-- Begin DATASET EXCERPTS --
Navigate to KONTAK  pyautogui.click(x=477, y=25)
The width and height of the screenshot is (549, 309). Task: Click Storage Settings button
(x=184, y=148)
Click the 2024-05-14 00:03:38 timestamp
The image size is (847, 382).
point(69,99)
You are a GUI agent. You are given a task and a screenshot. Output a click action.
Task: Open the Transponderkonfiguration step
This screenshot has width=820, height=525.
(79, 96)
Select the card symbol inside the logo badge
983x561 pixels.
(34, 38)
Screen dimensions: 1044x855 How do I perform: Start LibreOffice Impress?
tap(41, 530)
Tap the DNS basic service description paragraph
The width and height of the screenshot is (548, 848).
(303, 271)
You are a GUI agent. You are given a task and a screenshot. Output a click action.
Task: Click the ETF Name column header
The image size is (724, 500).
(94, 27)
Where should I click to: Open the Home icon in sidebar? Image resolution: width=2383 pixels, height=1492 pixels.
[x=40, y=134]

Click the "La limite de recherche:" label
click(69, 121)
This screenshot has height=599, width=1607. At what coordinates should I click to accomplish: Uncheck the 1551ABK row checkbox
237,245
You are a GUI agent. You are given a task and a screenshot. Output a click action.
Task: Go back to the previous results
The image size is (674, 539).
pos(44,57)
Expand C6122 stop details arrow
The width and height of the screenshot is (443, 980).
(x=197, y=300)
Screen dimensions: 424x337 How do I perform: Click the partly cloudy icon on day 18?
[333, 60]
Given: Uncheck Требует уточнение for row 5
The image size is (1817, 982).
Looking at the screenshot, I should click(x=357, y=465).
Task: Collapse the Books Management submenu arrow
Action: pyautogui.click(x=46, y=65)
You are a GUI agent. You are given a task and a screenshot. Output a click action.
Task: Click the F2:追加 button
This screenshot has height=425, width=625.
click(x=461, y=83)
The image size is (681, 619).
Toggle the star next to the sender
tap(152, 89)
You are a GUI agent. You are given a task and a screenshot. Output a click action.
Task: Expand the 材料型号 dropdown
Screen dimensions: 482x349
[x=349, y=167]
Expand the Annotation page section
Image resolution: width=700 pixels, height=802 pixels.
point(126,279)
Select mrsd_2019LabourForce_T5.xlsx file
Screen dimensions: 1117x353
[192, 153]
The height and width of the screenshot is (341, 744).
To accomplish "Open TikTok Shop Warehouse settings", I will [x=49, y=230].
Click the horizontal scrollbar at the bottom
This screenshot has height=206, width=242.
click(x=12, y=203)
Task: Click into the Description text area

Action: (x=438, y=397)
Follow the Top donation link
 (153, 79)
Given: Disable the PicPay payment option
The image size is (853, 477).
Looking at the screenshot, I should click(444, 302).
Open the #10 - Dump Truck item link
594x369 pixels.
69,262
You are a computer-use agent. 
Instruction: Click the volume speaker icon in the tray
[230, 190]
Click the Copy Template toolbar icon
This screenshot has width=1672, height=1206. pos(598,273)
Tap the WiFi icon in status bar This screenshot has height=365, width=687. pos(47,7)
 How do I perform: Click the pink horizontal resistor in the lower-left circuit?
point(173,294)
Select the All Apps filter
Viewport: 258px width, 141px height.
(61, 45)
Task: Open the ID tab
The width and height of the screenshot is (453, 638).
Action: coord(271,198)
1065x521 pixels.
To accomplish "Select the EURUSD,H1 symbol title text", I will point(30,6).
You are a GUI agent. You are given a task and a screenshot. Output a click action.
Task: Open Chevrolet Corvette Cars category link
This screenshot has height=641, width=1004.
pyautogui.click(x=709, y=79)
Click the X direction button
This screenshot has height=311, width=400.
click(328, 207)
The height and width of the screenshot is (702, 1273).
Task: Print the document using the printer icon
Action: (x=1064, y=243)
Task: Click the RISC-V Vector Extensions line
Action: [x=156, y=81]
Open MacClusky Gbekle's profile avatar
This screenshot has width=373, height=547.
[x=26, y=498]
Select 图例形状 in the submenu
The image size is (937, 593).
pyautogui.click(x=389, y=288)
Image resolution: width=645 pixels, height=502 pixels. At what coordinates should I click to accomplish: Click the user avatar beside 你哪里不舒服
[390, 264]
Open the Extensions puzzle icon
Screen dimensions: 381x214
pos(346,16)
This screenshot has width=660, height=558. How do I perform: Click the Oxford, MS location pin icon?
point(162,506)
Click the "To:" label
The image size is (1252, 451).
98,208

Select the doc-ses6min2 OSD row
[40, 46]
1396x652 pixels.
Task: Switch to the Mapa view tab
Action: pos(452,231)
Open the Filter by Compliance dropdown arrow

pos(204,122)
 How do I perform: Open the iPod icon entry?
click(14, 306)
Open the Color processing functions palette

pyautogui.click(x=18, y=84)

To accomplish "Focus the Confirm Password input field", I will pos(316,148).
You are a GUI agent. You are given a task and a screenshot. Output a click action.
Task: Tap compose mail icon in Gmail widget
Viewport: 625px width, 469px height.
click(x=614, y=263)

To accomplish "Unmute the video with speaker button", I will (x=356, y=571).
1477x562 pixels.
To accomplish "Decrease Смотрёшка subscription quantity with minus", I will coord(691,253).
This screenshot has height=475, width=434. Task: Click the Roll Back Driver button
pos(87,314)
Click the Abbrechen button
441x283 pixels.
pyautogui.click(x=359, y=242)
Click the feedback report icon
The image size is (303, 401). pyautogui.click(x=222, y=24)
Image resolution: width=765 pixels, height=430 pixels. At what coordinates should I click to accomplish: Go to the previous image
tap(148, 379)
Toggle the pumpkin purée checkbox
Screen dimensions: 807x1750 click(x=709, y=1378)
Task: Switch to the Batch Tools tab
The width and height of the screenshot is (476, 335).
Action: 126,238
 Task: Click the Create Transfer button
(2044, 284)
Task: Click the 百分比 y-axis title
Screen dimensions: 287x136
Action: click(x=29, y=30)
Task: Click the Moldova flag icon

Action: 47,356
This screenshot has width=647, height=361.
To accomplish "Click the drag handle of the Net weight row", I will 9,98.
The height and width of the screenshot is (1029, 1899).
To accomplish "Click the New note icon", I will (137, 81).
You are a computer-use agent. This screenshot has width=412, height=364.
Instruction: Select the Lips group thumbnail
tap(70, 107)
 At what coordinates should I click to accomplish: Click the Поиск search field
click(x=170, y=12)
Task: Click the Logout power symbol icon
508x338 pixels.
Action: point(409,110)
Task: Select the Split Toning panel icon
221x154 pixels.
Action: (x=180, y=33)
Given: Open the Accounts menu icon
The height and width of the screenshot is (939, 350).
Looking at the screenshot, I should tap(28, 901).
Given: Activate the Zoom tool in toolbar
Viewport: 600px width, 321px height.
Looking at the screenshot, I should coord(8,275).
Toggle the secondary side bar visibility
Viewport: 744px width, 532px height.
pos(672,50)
-- End DATASET EXCERPTS --
Print the material exactly as it stands, from the line with "Click the horizontal scrollbar at the bottom" to the line with "I will point(30,6).", with both of those lines included.

**CORRECT OUTPUT:**
Click the horizontal scrollbar at the bottom
This screenshot has height=206, width=242.
click(x=12, y=203)
Task: Click into the Description text area

Action: (x=438, y=397)
Follow the Top donation link
 (153, 79)
Given: Disable the PicPay payment option
The image size is (853, 477).
Looking at the screenshot, I should click(444, 302).
Open the #10 - Dump Truck item link
594x369 pixels.
69,262
You are a computer-use agent. 
Instruction: Click the volume speaker icon in the tray
[230, 190]
Click the Copy Template toolbar icon
This screenshot has width=1672, height=1206. pos(598,273)
Tap the WiFi icon in status bar This screenshot has height=365, width=687. pos(47,7)
 How do I perform: Click the pink horizontal resistor in the lower-left circuit?
point(173,294)
Select the All Apps filter
Viewport: 258px width, 141px height.
(61, 45)
Task: Open the ID tab
The width and height of the screenshot is (453, 638).
Action: coord(271,198)
1065x521 pixels.
To accomplish "Select the EURUSD,H1 symbol title text", I will point(30,6).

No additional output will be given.